Alcohol + tobacco = contractor opportunity

Every industry deals with its own regulatory problems. Case in point: licensed beverage vendors, those bars, taverns, and restaurants licensed to serve alcohol.

  According to the National Licensed Beverage Association (NLBA), California’s no-smoking laws have raised concerns that other states may follow suit, to the chagrin of the hospitality industry. Several local smoking bans already are in place.

In California, “Many businesses have failed” because of the ban, said Debra Leach, NLBA executive director. This is primarily because smoking consumers who frequent such establishments now often opt to stay home.

“We need to show the government that there are options,” said Leach. And the most viable option is to improve ventilation and filtration in licensed beverage establishments.

To this end, the association has established an initiative called “atmospherePLUS,” to help licensed beverage facility owners learn more about filtration and ventilation options.

According to Leach, the hotline (set up by tobacco company Philip Morris) is connected to outside consulting firms.
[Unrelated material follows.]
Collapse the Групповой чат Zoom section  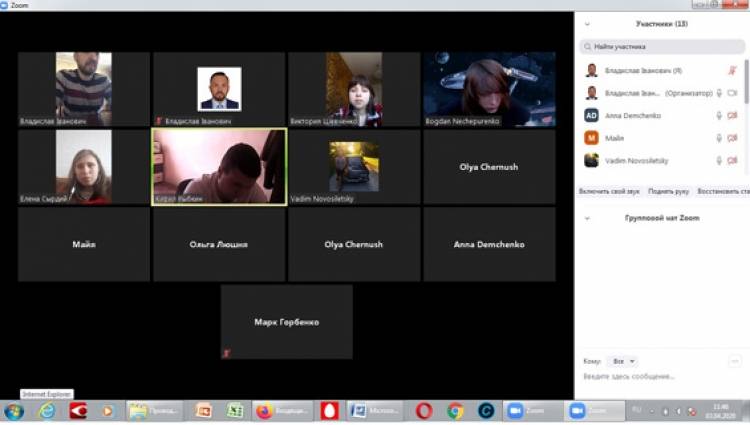[586, 218]
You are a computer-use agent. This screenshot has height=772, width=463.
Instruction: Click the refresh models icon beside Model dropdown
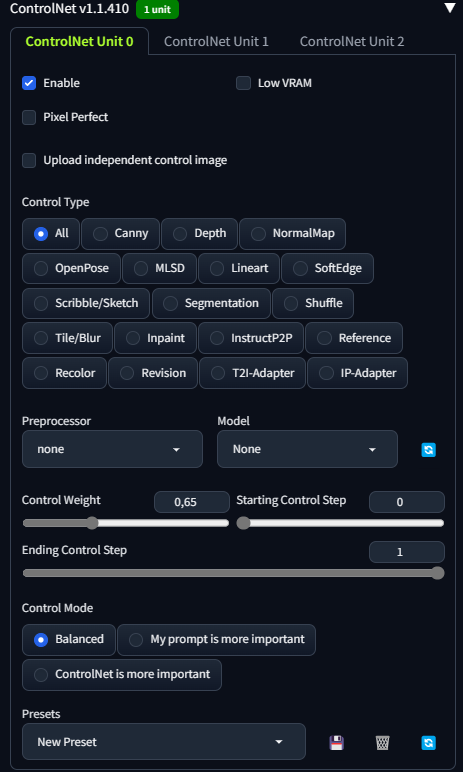[x=429, y=450]
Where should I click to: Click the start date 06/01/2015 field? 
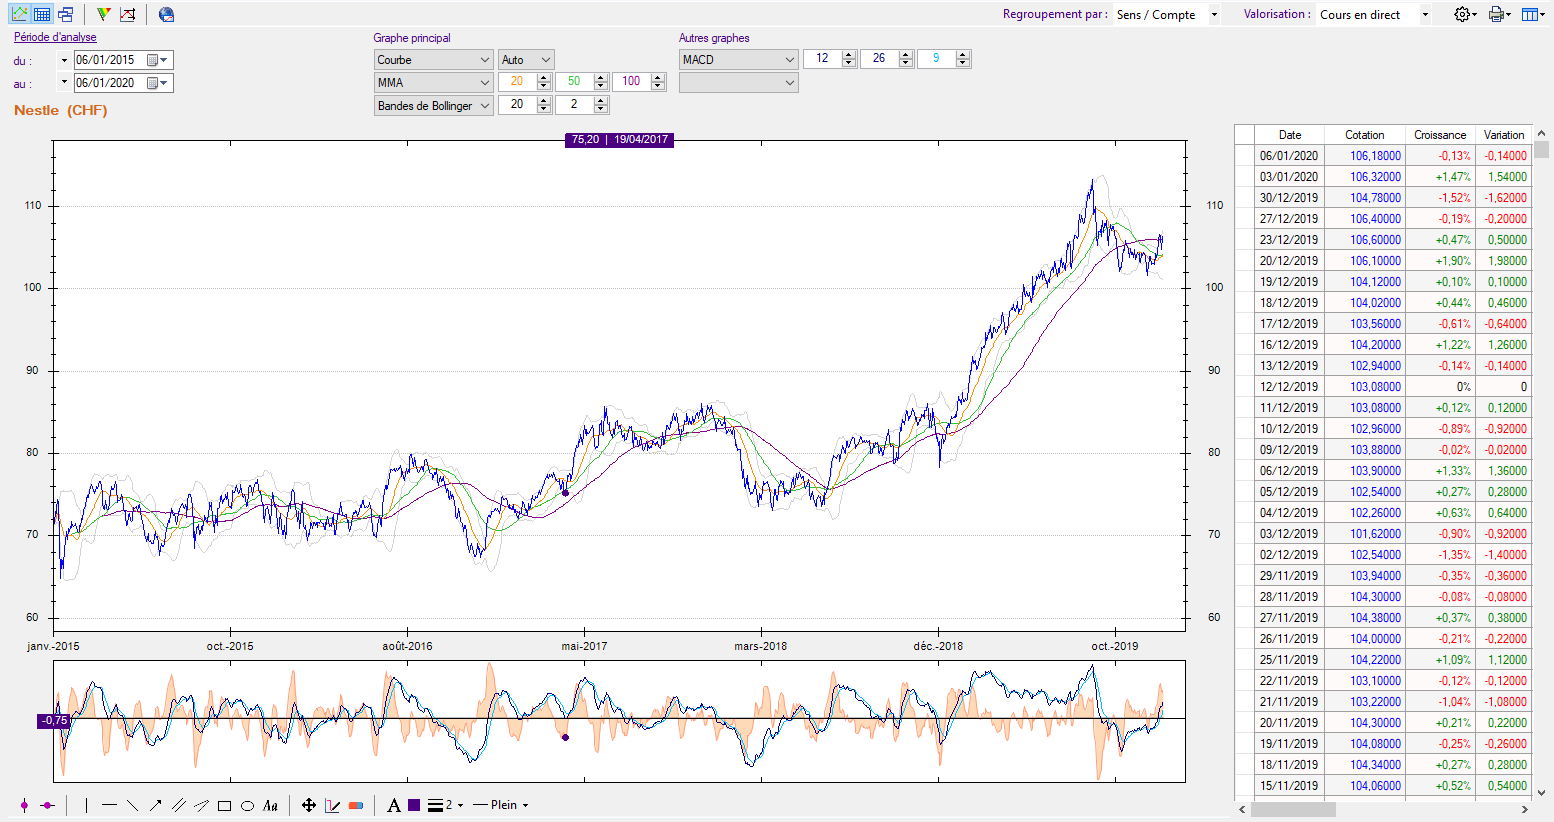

Facility owners are promised a call back from a live consultant within 72 hrs, to discuss the owner’s specific needs and concerns.

Mistrust of contractors

One of those concerns, said Leach, is a fear of being taken advantage of by contractors.

She added that this fear is based on the owners’ ignorance of their own systems, and that “They have practically no relationship with contractors.” And those they have worked with may have been the “back-of-the-van guys,” whom customers seldom see twice.

The hvac equipment installed in most of these facilities was designed for monthly maintenance, which may have happened twice a year at best.

This in itself would play a major role in degrading bar and restaurant IAQ.

Hvac contractors can set themselves up to work with these business owners and keep them as long-term customers if they’re willing to provide some education, Leach said.

Also, “They prefer businesses within the community.” It just gives business owners a stronger sense of security if you’re located in the same town and they see your company take part in community activities, Leach said.

Hvac contractors interested in pursuing this potentially lucrative market need to be up-to-date on the latest IAQ technologies for filtration and ventilation.

IAQ technologies sway legislation

According to Scott Roberts, national sales marketing manager, Honeywell, Minneapolis, the manufacturer’s “new technology addresses particulate and smoke. It is similar technology to gas masks” that “negates the effects of second-hand smoke.”

(Honeywell is a key sponsor of atmospherePLUS.)

Roberts said that knowledge of such technology can influence legislation. He cited a proposed smoking ban in Mt. Pleasant, Mich., that would have been disastrous for the recently built casino. Honeywell presented information on its IAQ technology, he said, and the city government was persuaded not to pursue the ban.

Roberts said today’s IAQ products incorporate HEPA and sorbent technologies, in standalone, in-duct, and ductable air cleaners. However, the equipment needs to be part of a general IAQ-, comfort-, and energy-based solution that takes into account temperature, humidity, and demand-controlled ventilation for CO2 levels.

A clever contractor could include an energy analysis to show how the new system would pay for itself, in addition to increased business and potentially lower staff turnaround.

With regards to ASHRAE IAQ Standard 62-89, which recently removed the allowance of any smoking as a factor in system design, Roberts commented that “ASHRAE wants to assume smoking is not happening.” He said the manufacturer is working with ASHRAE “to recognize improved air from product application.”

The big picture, said Leach and Roberts, is the potential for air in bars to literally be cleaner than air on the street, and for patrons and employees alike not to come home smelling of smoke. Who knows — the food might even taste better.